Words are pieces of a large network of meaning and allusion. Some serve well as similes because they call to mind networked connections—that is, connotations. The most efficacious of them lived long lives as similes and metaphors. Roses, wells, oak trees, dogs and cats all have their artistic and literary connotations. We let loose the dogs of war, try to be sturdy as oaks, quiet as cats, loyal as dogs, and beautiful as roses. These are the bright, shiny words at the party. From the earliest days, refrigerator never got invited.
Refrigerare is a Latin word that means to cool something either by means of water or shadow. The renowned Latinist Christine Mohrmann describes the word’s profound change as it moved between Classical to Christian Latin. It came to be associated with relief, ease, consolation, and a quickening of the spirit. A moment of peace, such as is found in Psalm 66:12, might be described as refrigerium. Soon, the word implied eternal joy.

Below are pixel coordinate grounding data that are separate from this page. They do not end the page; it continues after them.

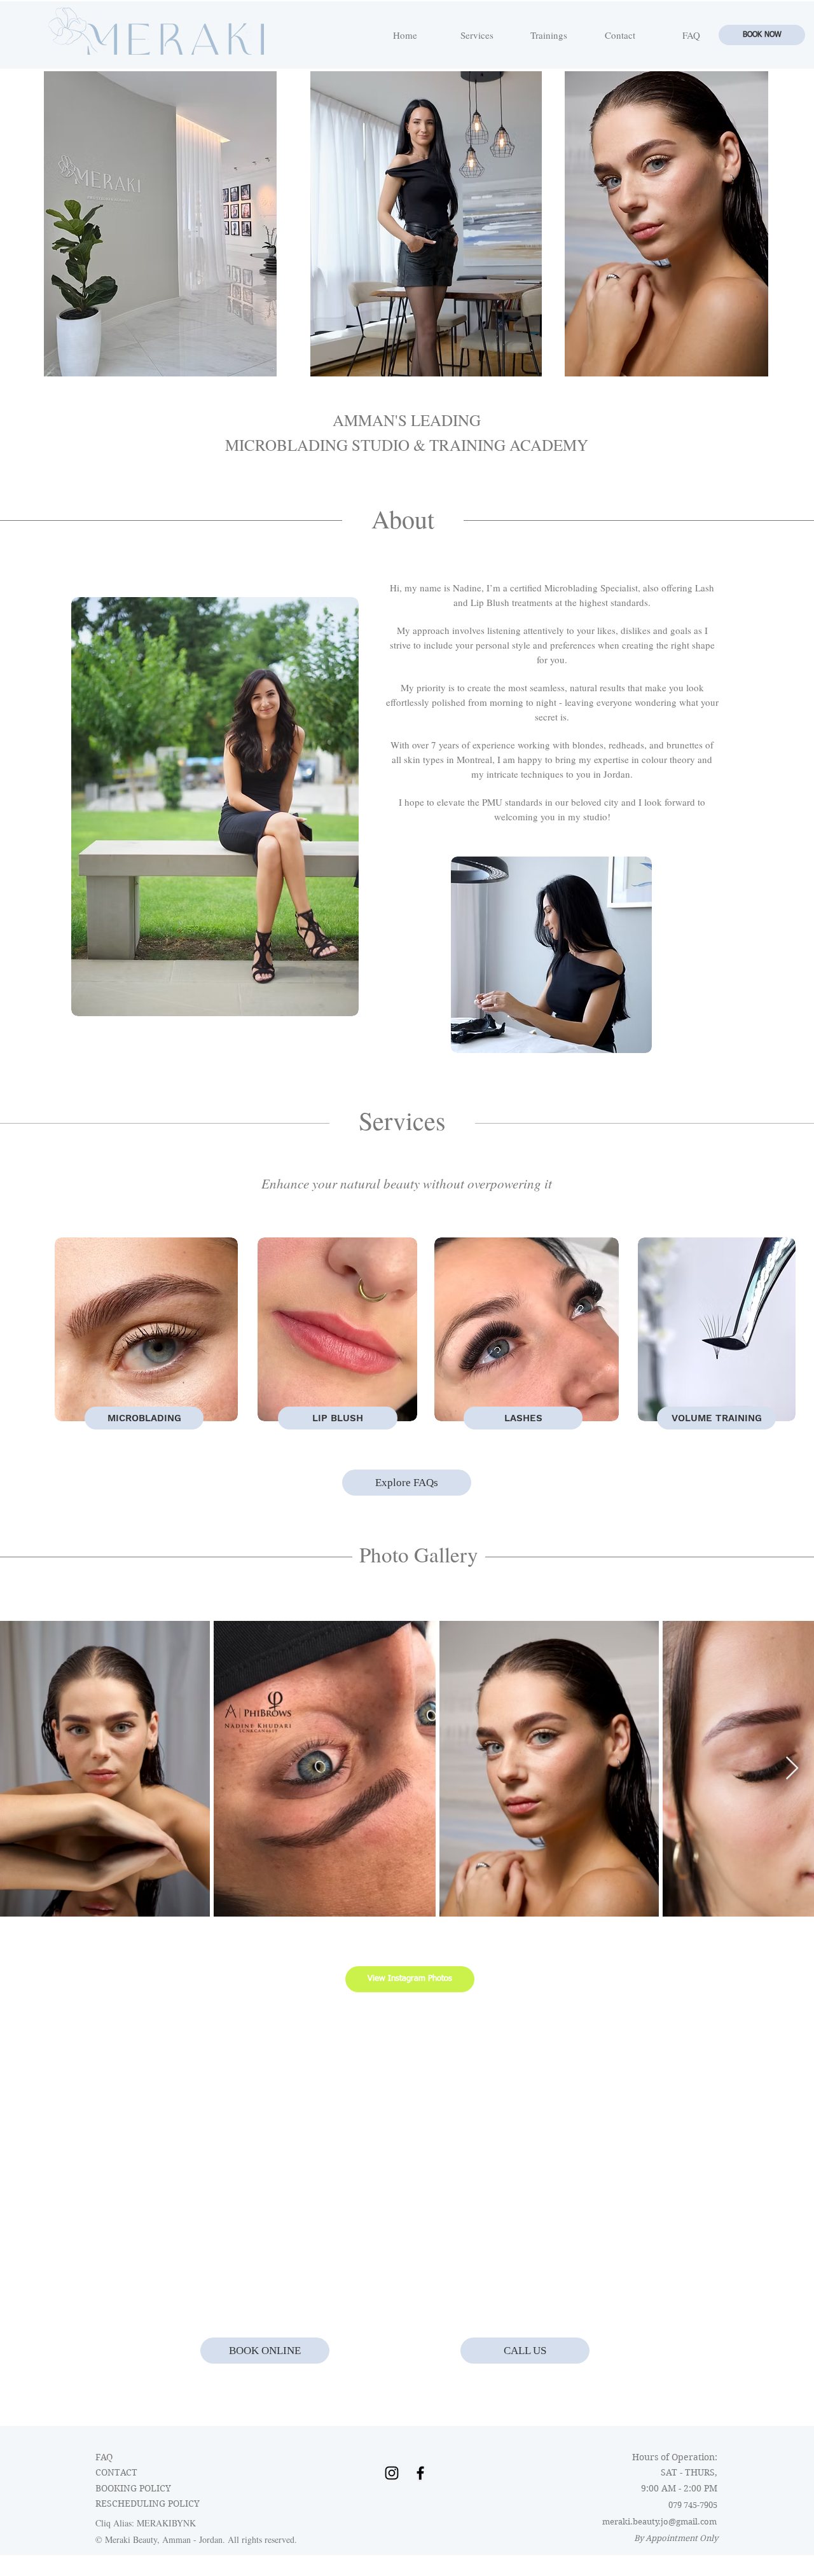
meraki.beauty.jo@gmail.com (659, 2521)
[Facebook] (420, 2473)
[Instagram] (392, 2473)
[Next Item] (792, 1768)
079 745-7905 (692, 2505)
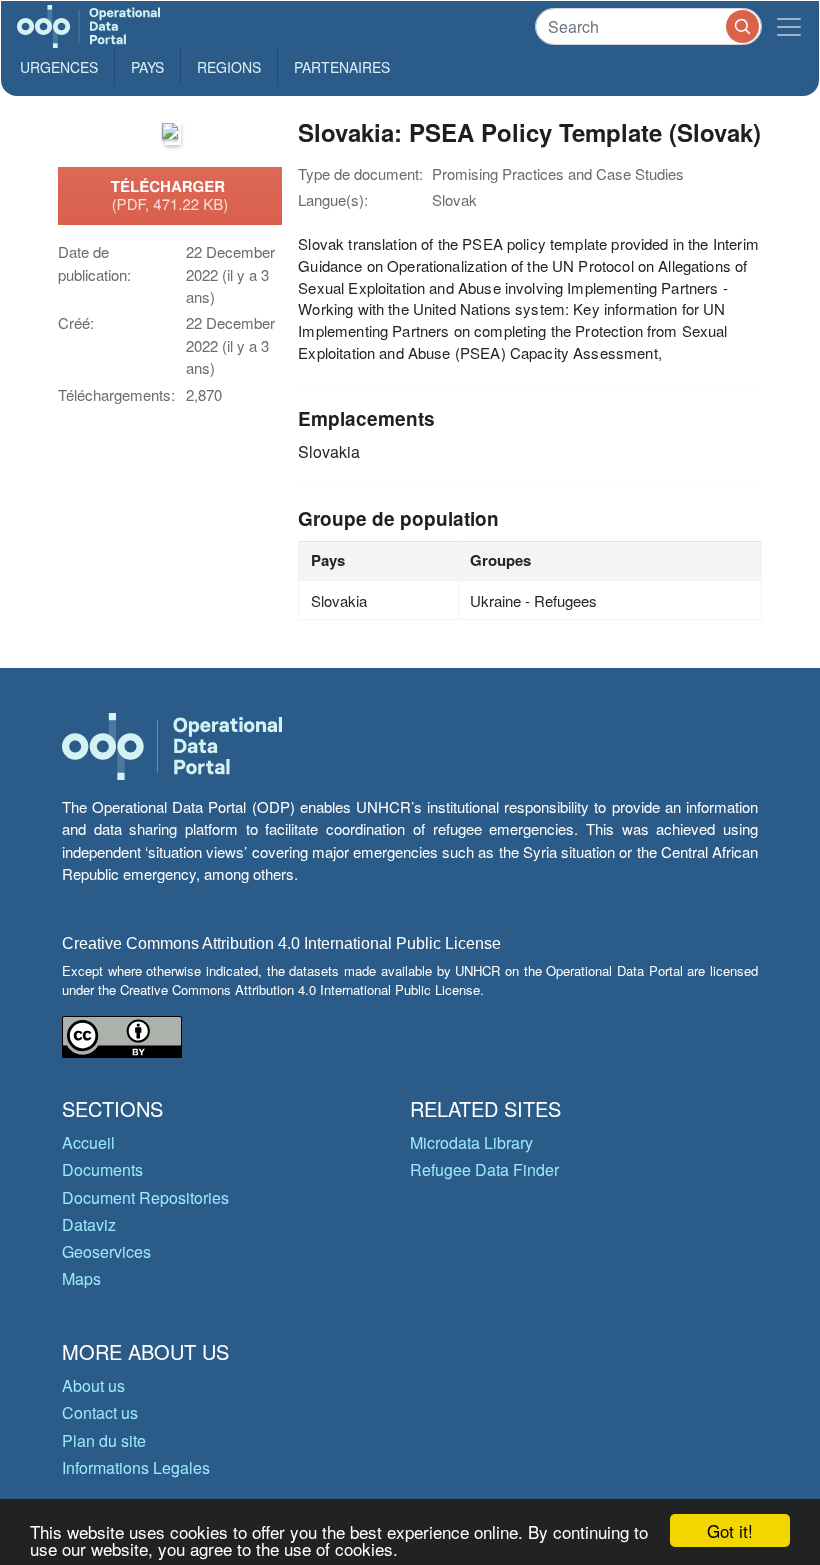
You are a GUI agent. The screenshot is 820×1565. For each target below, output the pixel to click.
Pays (147, 67)
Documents (102, 1169)
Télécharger (170, 195)
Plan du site (104, 1440)
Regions (229, 67)
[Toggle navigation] (789, 26)
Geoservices (106, 1251)
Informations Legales (136, 1467)
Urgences (59, 67)
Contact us (100, 1412)
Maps (81, 1278)
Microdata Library (471, 1142)
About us (93, 1385)
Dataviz (89, 1224)
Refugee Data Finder (484, 1169)
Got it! (730, 1530)
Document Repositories (145, 1197)
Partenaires (342, 67)
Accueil (88, 1142)
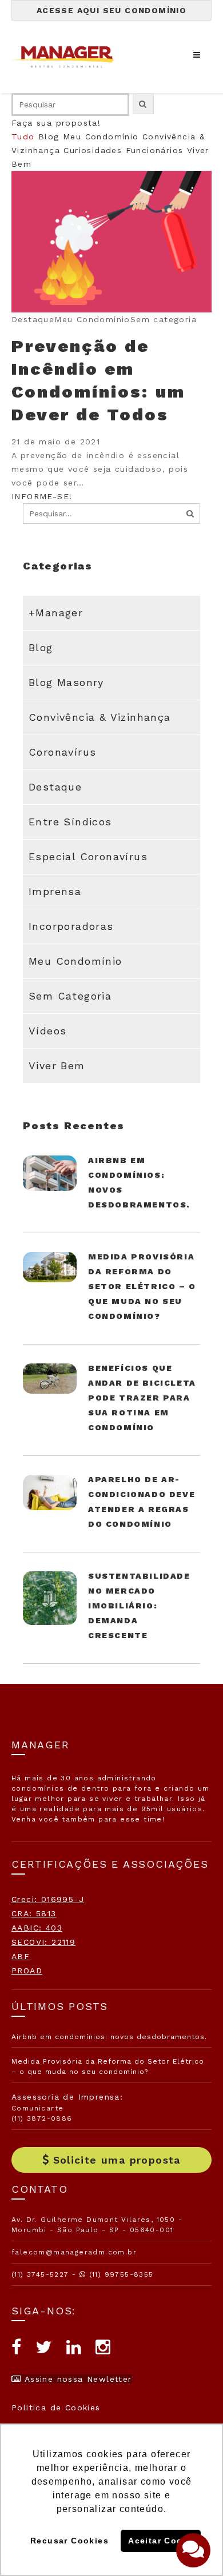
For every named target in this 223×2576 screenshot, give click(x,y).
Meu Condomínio (101, 136)
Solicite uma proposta (117, 2160)
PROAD (26, 1970)
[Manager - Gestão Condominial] (68, 57)
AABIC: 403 (36, 1927)
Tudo (23, 136)
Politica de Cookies (56, 2407)
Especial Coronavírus (88, 856)
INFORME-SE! (41, 496)
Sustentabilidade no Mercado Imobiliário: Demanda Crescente (139, 1605)
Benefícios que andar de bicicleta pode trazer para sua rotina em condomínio (142, 1397)
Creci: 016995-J (47, 1899)
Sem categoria (70, 996)
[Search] (190, 513)
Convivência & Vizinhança (100, 717)
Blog (48, 136)
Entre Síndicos (70, 822)
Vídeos (47, 1031)
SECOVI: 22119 (43, 1942)
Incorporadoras (71, 926)
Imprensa (55, 891)
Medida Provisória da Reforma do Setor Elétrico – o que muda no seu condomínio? (142, 1286)
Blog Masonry (66, 682)
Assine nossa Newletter (76, 2379)
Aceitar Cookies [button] (164, 2540)
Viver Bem (57, 1066)
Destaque (55, 787)
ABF (20, 1956)
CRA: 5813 (34, 1913)
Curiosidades (92, 150)
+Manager (56, 613)
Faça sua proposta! (56, 122)
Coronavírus (62, 752)
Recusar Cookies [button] (69, 2540)
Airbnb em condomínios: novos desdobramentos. (109, 2037)
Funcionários (155, 150)
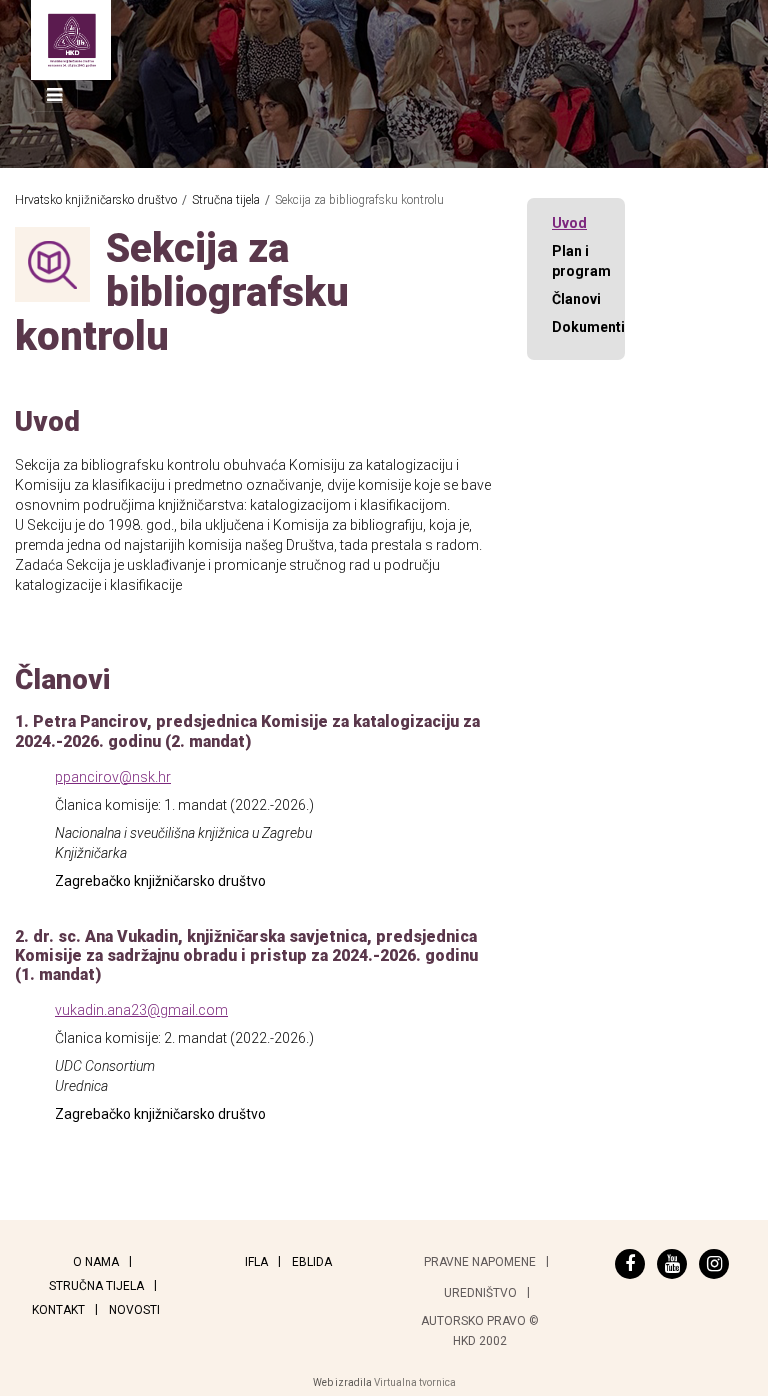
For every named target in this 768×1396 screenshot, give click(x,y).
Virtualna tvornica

The word came into English in the early 1500’s as a direct borrowing from the Latin. Thomas More, in his Dialogue of Comfort (1534) writes of shoulders broad enough “suffycient to refrygerate and refreshe the man in that heate.” Francis Bacon in 1626 wrote of breezes that refrigerate him. Not until 1871 and the invention of the refrigerator does the word come to mean the machine we all know and love, or to put something into a fridge.
One last thought on the intersection of fridges and literature. Irish poet Derek Mahon, listing bits of domestic life, complains that our nostalgia never reaches such pedestrian depths:
We’ve no nostalgia for the patristic croziers,
fridges and tumble-dryers of former years,
rain-spattered cameras in O’Connell St.
—St. Patrick’s Day
Too true. Wandering through poems, one finds an occasional fridge. Peeking out from the corner of a scene, it offers its mono-stress to an unscannable line of free verse focused elsewhere. Like waffle irons and tin scoops, it implies quotidian domesticity. What opportunities have been lost, left in the shealing, dropped through the grate. No odes to keeping food alive, and thereby the fridge’s owners too. No paean to the frozen bean. No emperor of ice cream. That unsung whirring whirligig of wonder. Unsung because one might at the very least expect fridge-magnet poets to enthuse about fridging their poems. No such honor.
Perhaps in the end, not every thing needs honoring. Not every machine needs its poet. Nor pressing need for monuments to clutter up our parks and block our views of the sea. Perhaps the fridge reminds us that they also serve who only stand and wait. Or refrigerate.
Steve Harris lives in Amherst, Massachusetts.